A homecoming for the Tennessee-based director
“Jacir” is the first full-length feature film by AlQawasmi. The Arabic/English-language film made its world debut on Friday at the 53rd Nashville Film Festival to a packed crowd at the Tennessee Performing Art Center’s Johnson Theater.
“Jacir” tells the fictional story of a Syrian refugee who resettles in Memphis after most of his family is killed in his home country’s brutal civil war. He works at a local Middle Eastern joint owned by a gruff restaurateur — played by Lebanese actor Tony Mehanna — who wants Jacir to toughen up and keep to himself. Jacir quickly befriends the owner’s daughter and a line cook named Jerome.
But the majority of the film follows an unusual friendship that Jacir forms with his conservative, cable-news-consuming neighbor Meryl, a former jazz singer turned opioid addict played by Academy Award-nominated Lorraine Bracco (“Goodfellas,” “The Sopranos”).

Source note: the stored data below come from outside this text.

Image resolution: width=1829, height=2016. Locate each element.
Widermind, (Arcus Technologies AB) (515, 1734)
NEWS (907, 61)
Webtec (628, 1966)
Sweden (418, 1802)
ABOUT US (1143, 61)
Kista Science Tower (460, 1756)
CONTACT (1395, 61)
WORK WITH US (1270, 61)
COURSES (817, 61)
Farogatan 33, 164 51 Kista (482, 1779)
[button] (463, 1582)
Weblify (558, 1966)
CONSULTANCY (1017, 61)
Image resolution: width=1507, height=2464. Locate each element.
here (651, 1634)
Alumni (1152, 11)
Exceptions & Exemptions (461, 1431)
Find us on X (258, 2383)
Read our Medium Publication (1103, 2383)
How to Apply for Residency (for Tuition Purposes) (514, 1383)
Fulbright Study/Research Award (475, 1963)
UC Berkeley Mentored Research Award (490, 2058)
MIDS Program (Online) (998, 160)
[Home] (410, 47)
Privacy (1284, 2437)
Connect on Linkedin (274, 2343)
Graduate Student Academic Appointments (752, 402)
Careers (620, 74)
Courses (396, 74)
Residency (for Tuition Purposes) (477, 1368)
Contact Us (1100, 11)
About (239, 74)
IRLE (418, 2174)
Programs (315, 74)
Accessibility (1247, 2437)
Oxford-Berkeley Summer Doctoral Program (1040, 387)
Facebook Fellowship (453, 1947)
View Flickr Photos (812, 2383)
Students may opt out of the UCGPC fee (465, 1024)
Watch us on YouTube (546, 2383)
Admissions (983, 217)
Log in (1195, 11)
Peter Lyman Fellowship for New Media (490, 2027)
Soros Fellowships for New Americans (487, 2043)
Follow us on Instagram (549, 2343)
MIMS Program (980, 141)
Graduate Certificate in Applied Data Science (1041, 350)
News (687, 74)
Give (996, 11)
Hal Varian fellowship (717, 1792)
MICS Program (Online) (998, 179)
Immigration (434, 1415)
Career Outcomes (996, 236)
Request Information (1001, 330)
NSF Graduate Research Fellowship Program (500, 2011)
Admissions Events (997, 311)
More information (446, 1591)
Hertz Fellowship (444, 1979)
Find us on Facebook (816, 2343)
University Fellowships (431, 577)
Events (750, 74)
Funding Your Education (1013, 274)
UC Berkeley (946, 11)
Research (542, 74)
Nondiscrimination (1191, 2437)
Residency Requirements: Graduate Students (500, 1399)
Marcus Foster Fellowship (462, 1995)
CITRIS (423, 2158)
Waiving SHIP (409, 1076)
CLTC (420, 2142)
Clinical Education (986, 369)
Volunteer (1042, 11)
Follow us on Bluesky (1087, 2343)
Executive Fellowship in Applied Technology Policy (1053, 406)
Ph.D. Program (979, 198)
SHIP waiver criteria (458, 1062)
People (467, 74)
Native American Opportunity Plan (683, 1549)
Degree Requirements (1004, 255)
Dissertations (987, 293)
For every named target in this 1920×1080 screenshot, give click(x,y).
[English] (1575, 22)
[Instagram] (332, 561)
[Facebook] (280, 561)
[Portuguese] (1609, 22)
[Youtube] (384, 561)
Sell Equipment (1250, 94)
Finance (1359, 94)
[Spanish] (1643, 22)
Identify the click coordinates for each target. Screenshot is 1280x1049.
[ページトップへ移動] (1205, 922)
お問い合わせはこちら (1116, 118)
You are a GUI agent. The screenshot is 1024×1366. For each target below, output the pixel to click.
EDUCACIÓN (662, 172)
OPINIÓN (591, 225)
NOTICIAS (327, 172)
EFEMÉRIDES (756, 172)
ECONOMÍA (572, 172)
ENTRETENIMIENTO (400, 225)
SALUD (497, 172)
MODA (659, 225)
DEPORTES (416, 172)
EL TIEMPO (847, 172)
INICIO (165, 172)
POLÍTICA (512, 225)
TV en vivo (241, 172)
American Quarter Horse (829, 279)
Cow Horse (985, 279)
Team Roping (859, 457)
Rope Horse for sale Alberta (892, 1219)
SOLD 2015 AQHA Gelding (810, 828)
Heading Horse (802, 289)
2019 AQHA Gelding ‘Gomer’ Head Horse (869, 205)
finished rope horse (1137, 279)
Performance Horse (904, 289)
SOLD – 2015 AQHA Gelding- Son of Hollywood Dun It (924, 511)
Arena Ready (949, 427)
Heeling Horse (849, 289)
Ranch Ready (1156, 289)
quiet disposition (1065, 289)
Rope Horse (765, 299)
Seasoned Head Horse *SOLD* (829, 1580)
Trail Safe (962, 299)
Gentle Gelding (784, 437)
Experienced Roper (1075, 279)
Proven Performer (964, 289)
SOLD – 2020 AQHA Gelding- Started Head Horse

Meryl treats Jacir with suspicion and bigotry in their first few encounters before Jacir intervenes in a burglary of her home, one of many times he steps in to protect the ungrateful Meryl.
Bracco plays Meryl with characteristic brassiness, humor and compassion. It would be easy to reduce Meryl to a Hollywood caricature of a washed-up bigot, but director AlQawasmi understands that she is also suffering — from loneliness, fear and an addiction to painkillers and alcohol.
“For me, I just wrote an authentic character … that is racist and the words she’s using are very hurtful,” he said.
But he never feels the need to redeem Meryl or her many flaws in order for her to be seen as a whole human — or treated better by Jacir than she treats him.
“We can’t just kick them out of society … you have to have dialogue,” he said. “And that’s my hope with this film is to have a dialogue with differing opinions, different politics, different backgrounds.”
The city of Memphis plays a starring role
Jacir is played by actor Malek Rahbani, a newcomer from Lebanon. He said he was thrilled when he got offered the part and was told they would be filming in Memphis.
“I said, ‘Graceland?’ And [Director Waheed AlQawasami] said, ‘Yeah, you wanna go?’ and I said, ‘Of course!’ ” he recounted.
After filming wrapped, Rahbani got a private tour of Elvis’s famous estate.
The settings and backdrops will feel familiar to anyone who’s spent time in Memphis, including a cameo by veteran R&B artist Toni Green, who plays Meryl’s friend Darcy.
The Beale Street-feeling is further bolstered by a blues and rap soundtrack composed by Memphis rapper Al Kapone, who also attended the premiere.
In the film, Jacir is a fan of hip hop and bonds with his coworker and aspiring rapper, Jerome, played by Memphis native Darius “Tutweezy” Tutwiler.
A shared appreciation for music becomes the force that ties the film’s various characters together. The soundtrack features original songs by Al Kapone and produced by Lawrence “Boo” Mitchell.
The film is at turns gritty, uncomfortable, heartfelt and laugh-out-loud funny.
“Jacir” will next screen at film festivals in Bend, Ore., and L.A. as the title is marketed for wider distribution. AlQawasmi says he hopes anyone who’s lived the immigrant or refugee experience in the U.S. will see themselves in this film.
“It’s very, very cathartic,” said AlQawasmi at the premiere. “It’s very redeeming to be able to have an idea from when you’re 14-15-16, going to public school and going to film classes there, and go, ‘Oh, I want to be a film director.’ And years later, you’re doing it.”